Insurtech startup Sidecar Health’s valuation hits $1B  

A new startup unicorn has emerged: insurance technology company Sidecar Health.

The El Segundo, California-based company announced Tuesday that it raised $125 million in its series C funding round at a valuation of $1 billion.

The company uses a “cash price” model that enables members to pay lower prices to their healthcare providers as compared with the rates negotiated by traditional insurance companies, Patrick Quigley, co-founder and CEO of Sidecar Health, said via email.

Sidecar Health’s insurance product allows members to shop for health services. Members pay for care directly using the Sidecar Health Visa card, which takes the payment from their plan’s claims account. As a result, members can take advantage of providers’ discounted “self-pay” or “cash” rates.

“Our mission is to make health insurance affordable and make care accessible for everyone in the U.S.,” Quigley said. “We believe people should be in complete control of their healthcare and understand all costs associated with their care upfront.”

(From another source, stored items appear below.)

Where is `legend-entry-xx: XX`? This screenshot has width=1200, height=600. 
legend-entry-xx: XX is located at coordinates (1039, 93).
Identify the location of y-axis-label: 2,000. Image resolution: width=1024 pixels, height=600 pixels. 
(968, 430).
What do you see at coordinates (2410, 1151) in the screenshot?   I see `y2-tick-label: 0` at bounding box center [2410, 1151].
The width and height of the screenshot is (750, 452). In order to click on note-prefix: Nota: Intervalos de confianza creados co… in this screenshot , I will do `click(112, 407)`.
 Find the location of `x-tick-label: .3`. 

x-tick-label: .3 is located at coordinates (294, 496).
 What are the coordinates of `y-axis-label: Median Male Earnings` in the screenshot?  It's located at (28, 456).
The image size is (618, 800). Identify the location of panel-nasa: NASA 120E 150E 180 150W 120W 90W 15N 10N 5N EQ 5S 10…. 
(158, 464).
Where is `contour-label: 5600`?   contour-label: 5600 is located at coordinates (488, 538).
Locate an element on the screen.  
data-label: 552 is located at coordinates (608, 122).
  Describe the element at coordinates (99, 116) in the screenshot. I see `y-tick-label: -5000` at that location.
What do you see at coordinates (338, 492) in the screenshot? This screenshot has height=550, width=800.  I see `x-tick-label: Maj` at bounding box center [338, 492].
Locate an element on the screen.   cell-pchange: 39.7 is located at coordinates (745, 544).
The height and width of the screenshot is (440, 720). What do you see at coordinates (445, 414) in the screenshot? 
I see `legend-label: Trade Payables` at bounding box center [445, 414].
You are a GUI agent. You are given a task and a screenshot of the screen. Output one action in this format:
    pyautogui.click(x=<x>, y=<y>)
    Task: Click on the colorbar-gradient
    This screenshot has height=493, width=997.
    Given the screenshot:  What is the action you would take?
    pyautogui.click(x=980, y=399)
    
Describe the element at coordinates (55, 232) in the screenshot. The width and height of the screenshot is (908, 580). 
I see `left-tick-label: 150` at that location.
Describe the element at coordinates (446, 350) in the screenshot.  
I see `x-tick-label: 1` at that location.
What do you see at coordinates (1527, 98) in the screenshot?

With the new funds, Sidecar Health plans to increase its geographic footprint. The company’s product is available in 16 states, making it accessible to 140 million people. According to Quigley, Sidecar’s aim is to be available to 200 million people by the end of the year.

In addition, Sidecar Health plans to launch new insurance products. The first of these will be an Affordable Care Act offering for 2022, followed by a product for the self-funded employer market, Quigley said.

The latest funding round was led by Drive Capital. It included new investors Bond, Tiger Global and Menlo Ventures, along with existing investors Cathay Innovation and GreatPoint Ventures.

“The extraordinary level of transparency Sidecar Health brings to the marketplace has the potential to fundamentally change how millions of Americans shop for healthcare,” said Molly Bonakdarpour, partner at Drive Capital, in a news release. “We think Sidecar Health’s team of consumer, technology and healthcare veterans is well-positioned to capitalize on the large healthcare insurtech opportunity.”

Competition in the insurtech market is fierce, with several healthcare-focused companies — like Oscar and Bright Health — jostling for a piece of the pie. In the third quarter of 2020, insurtechs raised $2.5 billion across 104 deals, according to a report by CB Insights.

But Sidecar Health sets itself apart by providing a fully transparent product. Its app and payment technology allows members to see their benefit amounts for more than 170,000 medical services and prescription drugs. Members can also see what providers have charged other Sidecar Health members for services.

“We provide [our members] with the money they need to purchase care and the information to make great decisions,” Quigley said. “By doing so, we are turning patients into purchasers of healthcare.”